◆ Reading text:
# Fast, jazzy & funky lick



## dolphinstreet (Sep 11, 2006)




----------



## KapnKrunch (Jul 13, 2016)

Best shirt ever, RR.


----------



## Cardamonfrost (Dec 12, 2018)

I am always amazed by your videos. Lately I have been tracking my 'progress' based on hour per day practice. The other day I was learning your lesson about diminished run over a dominant vamp and caught myself wondering 'how many hours a day to reach the level Robert plays at?'

Thanks for the ideas.

C


----------



## dolphinstreet (Sep 11, 2006)

Thank you, C!

I'm sure you will get to where you want to be, just keep working at it and having fun in the process!

I can tell you that copying small musical ideas from a lot of sources has helped me the most. I steal all the time, but tweak and disguise so it becomes my own. Then I work that "something" into my playing by repetition, repetition and then some repetition. Oh and did I mention repetition?


----------



## greco (Jul 15, 2007)

dolphinstreet said:


> Then I work that "something" into my playing by repetition, repetition and then some repetition. Oh and did I mention repetition?


I had a prof that used to say "Repetition begets pattern"

Thanks for posting all these "2 Minute Lesson" threads. I enjoy them.


----------



## Frenchy99 (Oct 15, 2016)

Love the shirt !!!


----------

◆ Entries provided:
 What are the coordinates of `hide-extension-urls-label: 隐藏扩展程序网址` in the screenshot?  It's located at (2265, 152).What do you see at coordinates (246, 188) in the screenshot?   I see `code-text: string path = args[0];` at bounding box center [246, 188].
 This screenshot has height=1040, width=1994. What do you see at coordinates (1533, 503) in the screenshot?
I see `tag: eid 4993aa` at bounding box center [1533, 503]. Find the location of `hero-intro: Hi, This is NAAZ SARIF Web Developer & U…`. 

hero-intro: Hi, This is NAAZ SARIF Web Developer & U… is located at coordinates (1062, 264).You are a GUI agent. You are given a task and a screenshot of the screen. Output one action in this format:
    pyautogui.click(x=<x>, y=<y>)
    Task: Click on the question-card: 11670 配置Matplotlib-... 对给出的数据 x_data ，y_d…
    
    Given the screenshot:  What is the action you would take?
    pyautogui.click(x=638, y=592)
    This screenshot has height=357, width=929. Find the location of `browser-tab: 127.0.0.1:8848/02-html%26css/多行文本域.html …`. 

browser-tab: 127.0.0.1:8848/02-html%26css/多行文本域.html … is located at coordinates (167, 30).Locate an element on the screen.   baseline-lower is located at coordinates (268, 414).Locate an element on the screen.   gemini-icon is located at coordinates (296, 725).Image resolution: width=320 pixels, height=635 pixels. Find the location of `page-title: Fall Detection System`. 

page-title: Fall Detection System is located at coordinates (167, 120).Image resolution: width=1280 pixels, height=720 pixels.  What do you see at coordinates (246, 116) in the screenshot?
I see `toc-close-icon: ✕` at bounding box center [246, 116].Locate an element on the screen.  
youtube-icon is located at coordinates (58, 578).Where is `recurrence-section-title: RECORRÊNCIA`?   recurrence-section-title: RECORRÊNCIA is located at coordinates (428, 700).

◆ Work request:
In the forum thread about the fast, jazzy and funky lick, what did greco's professor used to say?

◆ Exercise answer:
"Repetition begets pattern"